## Work order 1
Reproduce the Saving Brains from Bullets article from "When he arrived, he" down to "squeezing healthy tissue.", character for character.
## Work order 2
According to the Saving Brains from Bullets article, which procedure did Lemole perform on Giffords?

## Given text
——

Saving Brains from Bullets

Class of ’95 | On the morning of January 8, G. Michael Lemole Jr. M’95 was at a Tucson-area golf course, finishing up a lesson with his son. Then his cellphone rang. It was the University of Arizona Medical Center.

“What they basically said was, ‘Congresswoman Giffords has been shot, as have a lot of people,’” recounts Lemole, chief of neurosurgery at the medical center. “And my response to that was, ‘I’ll be in.’ Even though I had a partner who was on call, this would be the kind of scenario where they need all hands on deck.”

Indeed they did. Twelve people, including US Rep. Gabrielle Giffords, were wounded, and another six were dead, victims of a demented young man with a Glock. On the way to the medical center, Lemole heard a radio news report that Giffords had died. He speed-dialed a resident and found that she was still alive.

When he arrived, he immediately got to work, performing what he calls “basic brain surgery” on Giffords: a decompressive craniectomy, in which part of the skull is removed to allow the swelling to expand without squeezing healthy tissue.

“It’s not the most complex surgery,” he says. “I do the complex surgery in my real life. That’s the skull-base surgery. But this, any well-trained neurosurgeon can carry out the procedures we did.”

Fortunately for Giffords, the bullet had passed through the left side of her brain, and did not cross hemispheres or the lower parts of the brain that control critical function. Still, as Lemole told the assembled reporters in the early days: “With this kind of injury—a penetrating injury to the skull—the chance of survival, let alone recovery, is abysmal. She has no right to look as good as she does. We’re hopeful and we just all have to be extremely patient.”

——

## Supplied information
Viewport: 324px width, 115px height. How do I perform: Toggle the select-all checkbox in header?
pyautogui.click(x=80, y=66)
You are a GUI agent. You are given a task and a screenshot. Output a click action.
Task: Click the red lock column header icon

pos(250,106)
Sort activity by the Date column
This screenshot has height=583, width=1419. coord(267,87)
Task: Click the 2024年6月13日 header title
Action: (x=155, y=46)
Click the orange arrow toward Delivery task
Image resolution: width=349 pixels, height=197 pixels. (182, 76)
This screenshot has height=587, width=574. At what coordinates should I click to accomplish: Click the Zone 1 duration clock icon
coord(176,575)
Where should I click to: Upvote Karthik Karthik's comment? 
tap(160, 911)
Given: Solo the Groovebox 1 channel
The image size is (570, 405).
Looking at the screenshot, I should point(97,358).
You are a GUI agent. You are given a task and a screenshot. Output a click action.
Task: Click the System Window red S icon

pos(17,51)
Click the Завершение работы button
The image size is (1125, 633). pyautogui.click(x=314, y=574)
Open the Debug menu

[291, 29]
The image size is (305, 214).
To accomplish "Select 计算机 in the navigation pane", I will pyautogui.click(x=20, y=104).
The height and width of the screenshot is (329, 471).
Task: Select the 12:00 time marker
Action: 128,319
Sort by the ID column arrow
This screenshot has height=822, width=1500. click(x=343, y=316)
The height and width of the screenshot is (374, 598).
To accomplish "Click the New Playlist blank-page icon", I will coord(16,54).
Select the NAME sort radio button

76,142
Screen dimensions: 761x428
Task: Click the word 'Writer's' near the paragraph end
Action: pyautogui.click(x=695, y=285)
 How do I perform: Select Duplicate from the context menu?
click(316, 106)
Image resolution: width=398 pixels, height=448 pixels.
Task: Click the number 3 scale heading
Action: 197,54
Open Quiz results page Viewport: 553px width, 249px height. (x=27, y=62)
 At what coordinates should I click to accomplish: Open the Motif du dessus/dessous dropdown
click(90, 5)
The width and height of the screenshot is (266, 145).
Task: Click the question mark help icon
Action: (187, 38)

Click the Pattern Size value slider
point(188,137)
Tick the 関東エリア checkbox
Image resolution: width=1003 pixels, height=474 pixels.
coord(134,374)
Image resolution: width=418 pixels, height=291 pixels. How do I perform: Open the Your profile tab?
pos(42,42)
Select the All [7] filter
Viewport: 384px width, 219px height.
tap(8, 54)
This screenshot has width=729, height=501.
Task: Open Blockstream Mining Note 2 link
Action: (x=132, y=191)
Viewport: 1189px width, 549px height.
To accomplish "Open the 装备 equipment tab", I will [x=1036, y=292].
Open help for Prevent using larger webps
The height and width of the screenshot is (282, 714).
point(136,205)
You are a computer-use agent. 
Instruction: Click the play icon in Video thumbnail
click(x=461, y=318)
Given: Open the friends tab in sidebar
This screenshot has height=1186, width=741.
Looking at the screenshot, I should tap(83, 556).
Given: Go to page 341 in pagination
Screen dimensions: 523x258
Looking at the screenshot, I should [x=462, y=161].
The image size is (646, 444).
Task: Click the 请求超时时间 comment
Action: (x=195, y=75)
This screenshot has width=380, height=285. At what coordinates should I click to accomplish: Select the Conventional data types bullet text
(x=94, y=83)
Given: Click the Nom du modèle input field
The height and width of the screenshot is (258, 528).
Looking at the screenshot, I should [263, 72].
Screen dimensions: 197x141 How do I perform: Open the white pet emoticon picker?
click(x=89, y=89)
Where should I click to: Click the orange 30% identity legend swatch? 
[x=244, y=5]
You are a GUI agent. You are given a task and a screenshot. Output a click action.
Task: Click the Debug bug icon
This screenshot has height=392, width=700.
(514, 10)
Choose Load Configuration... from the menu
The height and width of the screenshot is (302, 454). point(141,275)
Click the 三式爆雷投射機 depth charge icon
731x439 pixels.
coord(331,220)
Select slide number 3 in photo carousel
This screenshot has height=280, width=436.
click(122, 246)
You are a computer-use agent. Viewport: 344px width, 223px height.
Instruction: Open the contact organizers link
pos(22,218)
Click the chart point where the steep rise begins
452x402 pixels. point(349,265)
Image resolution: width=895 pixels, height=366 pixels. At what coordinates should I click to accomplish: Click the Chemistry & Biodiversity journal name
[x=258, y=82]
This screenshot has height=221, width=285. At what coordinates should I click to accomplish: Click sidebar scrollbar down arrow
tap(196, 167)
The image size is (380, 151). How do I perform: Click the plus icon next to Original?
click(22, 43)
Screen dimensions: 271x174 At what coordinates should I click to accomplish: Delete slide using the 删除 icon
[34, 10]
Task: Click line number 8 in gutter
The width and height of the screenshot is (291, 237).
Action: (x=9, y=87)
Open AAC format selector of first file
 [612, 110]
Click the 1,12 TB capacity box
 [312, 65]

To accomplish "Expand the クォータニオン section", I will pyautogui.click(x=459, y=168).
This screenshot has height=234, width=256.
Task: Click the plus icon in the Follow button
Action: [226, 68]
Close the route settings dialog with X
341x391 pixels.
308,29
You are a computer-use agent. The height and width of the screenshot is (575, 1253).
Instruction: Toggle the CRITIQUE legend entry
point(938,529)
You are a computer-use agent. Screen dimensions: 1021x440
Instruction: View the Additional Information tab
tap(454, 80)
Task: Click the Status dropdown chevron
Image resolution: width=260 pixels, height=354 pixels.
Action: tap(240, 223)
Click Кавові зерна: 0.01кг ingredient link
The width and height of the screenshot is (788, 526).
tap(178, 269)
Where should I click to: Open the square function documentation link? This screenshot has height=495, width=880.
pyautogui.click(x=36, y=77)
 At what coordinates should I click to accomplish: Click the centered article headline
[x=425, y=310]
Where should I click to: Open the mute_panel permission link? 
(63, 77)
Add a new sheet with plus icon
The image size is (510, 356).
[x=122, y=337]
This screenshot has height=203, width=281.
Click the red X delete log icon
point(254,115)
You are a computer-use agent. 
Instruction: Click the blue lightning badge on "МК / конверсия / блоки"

——

## Written solution 1
When he arrived, he immediately got to work, performing what he calls “basic brain surgery” on Giffords: a decompressive craniectomy, in which part of the skull is removed to allow the swelling to expand without squeezing healthy tissue.

## Written solution 2
A decompressive craniectomy.